**TO DO**
Go through the entries and copy each one exactly. Leave none out.

**Stored data**
__________________________________________________

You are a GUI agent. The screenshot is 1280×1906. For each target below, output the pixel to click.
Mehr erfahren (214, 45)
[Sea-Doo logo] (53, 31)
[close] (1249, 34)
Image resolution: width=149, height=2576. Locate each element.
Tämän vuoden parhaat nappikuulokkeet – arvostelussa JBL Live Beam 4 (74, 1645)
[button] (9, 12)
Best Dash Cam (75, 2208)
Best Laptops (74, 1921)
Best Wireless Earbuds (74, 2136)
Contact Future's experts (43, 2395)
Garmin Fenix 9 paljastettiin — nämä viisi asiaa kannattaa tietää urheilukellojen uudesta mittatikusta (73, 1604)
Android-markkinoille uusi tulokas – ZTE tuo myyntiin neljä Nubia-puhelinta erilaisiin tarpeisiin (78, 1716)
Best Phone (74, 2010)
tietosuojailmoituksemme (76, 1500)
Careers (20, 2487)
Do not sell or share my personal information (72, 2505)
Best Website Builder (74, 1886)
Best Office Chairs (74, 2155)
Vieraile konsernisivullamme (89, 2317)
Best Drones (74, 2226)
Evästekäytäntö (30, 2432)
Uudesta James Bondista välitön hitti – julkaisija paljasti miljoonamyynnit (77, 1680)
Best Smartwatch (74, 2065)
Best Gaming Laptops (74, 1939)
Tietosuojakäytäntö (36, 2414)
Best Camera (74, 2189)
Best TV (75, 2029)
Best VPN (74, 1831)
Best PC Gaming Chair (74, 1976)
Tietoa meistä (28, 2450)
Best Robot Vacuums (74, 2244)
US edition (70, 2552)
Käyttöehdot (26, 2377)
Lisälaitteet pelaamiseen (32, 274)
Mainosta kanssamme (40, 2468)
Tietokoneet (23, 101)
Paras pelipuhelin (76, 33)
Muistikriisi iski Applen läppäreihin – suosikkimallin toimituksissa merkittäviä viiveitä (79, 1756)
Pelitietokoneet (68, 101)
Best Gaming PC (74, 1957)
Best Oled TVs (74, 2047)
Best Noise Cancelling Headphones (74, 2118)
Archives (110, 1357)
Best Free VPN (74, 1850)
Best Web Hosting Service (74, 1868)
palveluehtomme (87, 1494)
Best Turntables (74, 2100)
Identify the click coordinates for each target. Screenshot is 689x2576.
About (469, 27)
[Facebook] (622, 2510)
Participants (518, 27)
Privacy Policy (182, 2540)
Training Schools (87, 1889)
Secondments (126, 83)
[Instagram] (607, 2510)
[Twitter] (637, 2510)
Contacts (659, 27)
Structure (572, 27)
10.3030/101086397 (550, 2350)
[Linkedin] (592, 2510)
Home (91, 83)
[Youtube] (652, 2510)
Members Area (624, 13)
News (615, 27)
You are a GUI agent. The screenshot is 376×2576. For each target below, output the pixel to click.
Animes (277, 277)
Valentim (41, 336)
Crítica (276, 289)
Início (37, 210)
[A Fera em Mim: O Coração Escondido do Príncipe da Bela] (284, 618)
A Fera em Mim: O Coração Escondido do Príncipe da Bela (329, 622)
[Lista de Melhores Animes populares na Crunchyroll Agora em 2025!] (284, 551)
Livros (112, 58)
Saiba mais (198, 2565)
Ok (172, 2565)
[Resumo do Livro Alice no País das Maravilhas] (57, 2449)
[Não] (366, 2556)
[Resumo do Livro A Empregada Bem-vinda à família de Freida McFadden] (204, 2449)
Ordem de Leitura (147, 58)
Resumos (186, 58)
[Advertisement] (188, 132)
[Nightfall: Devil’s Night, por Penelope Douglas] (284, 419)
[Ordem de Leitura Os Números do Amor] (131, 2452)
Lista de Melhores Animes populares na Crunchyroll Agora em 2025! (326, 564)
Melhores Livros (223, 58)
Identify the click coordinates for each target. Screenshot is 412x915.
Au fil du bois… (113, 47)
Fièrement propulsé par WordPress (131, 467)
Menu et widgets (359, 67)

__________________________________________________

**SOLUTION BELOW**
You are a GUI agent. The screenshot is 1280×1906. For each target below, output the pixel to click.
Mehr erfahren (214, 45)
[Sea-Doo logo] (53, 31)
[close] (1249, 34)
Image resolution: width=149, height=2576. Locate each element.
Tämän vuoden parhaat nappikuulokkeet – arvostelussa JBL Live Beam 4 (74, 1645)
[button] (9, 12)
Best Dash Cam (75, 2208)
Best Laptops (74, 1921)
Best Wireless Earbuds (74, 2136)
Contact Future's experts (43, 2395)
Garmin Fenix 9 paljastettiin — nämä viisi asiaa kannattaa tietää urheilukellojen uudesta mittatikusta (73, 1604)
Android-markkinoille uusi tulokas – ZTE tuo myyntiin neljä Nubia-puhelinta erilaisiin tarpeisiin (78, 1716)
Best Phone (74, 2010)
tietosuojailmoituksemme (76, 1500)
Careers (20, 2487)
Do not sell or share my personal information (72, 2505)
Best Website Builder (74, 1886)
Best Office Chairs (74, 2155)
Vieraile konsernisivullamme (89, 2317)
Best Drones (74, 2226)
Evästekäytäntö (30, 2432)
Uudesta James Bondista välitön hitti – julkaisija paljasti miljoonamyynnit (77, 1680)
Best Smartwatch (74, 2065)
Best Gaming Laptops (74, 1939)
Tietosuojakäytäntö (36, 2414)
Best Camera (74, 2189)
Best TV (75, 2029)
Best VPN (74, 1831)
Best PC Gaming Chair (74, 1976)
Tietoa meistä (28, 2450)
Best Robot Vacuums (74, 2244)
US edition (70, 2552)
Käyttöehdot (26, 2377)
Lisälaitteet pelaamiseen (32, 274)
Mainosta kanssamme (40, 2468)
Tietokoneet (23, 101)
Paras pelipuhelin (76, 33)
Muistikriisi iski Applen läppäreihin – suosikkimallin toimituksissa merkittäviä viiveitä (79, 1756)
Pelitietokoneet (68, 101)
Best Gaming PC (74, 1957)
Best Oled TVs (74, 2047)
Best Noise Cancelling Headphones (74, 2118)
Archives (110, 1357)
Best Free VPN (74, 1850)
Best Web Hosting Service (74, 1868)
palveluehtomme (87, 1494)
Best Turntables (74, 2100)
Identify the click coordinates for each target. Screenshot is 689x2576.
About (469, 27)
[Facebook] (622, 2510)
Participants (518, 27)
Privacy Policy (182, 2540)
Training Schools (87, 1889)
Secondments (126, 83)
[Instagram] (607, 2510)
[Twitter] (637, 2510)
Contacts (659, 27)
Structure (572, 27)
10.3030/101086397 (550, 2350)
[Linkedin] (592, 2510)
Home (91, 83)
[Youtube] (652, 2510)
Members Area (624, 13)
News (615, 27)
You are a GUI agent. The screenshot is 376×2576. For each target below, output the pixel to click.
Animes (277, 277)
Valentim (41, 336)
Crítica (276, 289)
Início (37, 210)
[A Fera em Mim: O Coração Escondido do Príncipe da Bela] (284, 618)
A Fera em Mim: O Coração Escondido do Príncipe da Bela (329, 622)
[Lista de Melhores Animes populares na Crunchyroll Agora em 2025!] (284, 551)
Livros (112, 58)
Saiba mais (198, 2565)
Ok (172, 2565)
[Resumo do Livro Alice no País das Maravilhas] (57, 2449)
[Não] (366, 2556)
[Resumo do Livro A Empregada Bem-vinda à família de Freida McFadden] (204, 2449)
Ordem de Leitura (147, 58)
Resumos (186, 58)
[Advertisement] (188, 132)
[Nightfall: Devil’s Night, por Penelope Douglas] (284, 419)
[Ordem de Leitura Os Números do Amor] (131, 2452)
Lista de Melhores Animes populares na Crunchyroll Agora em 2025! (326, 564)
Melhores Livros (223, 58)
Identify the click coordinates for each target. Screenshot is 412x915.
Au fil du bois… (113, 47)
Fièrement propulsé par WordPress (131, 467)
Menu et widgets (359, 67)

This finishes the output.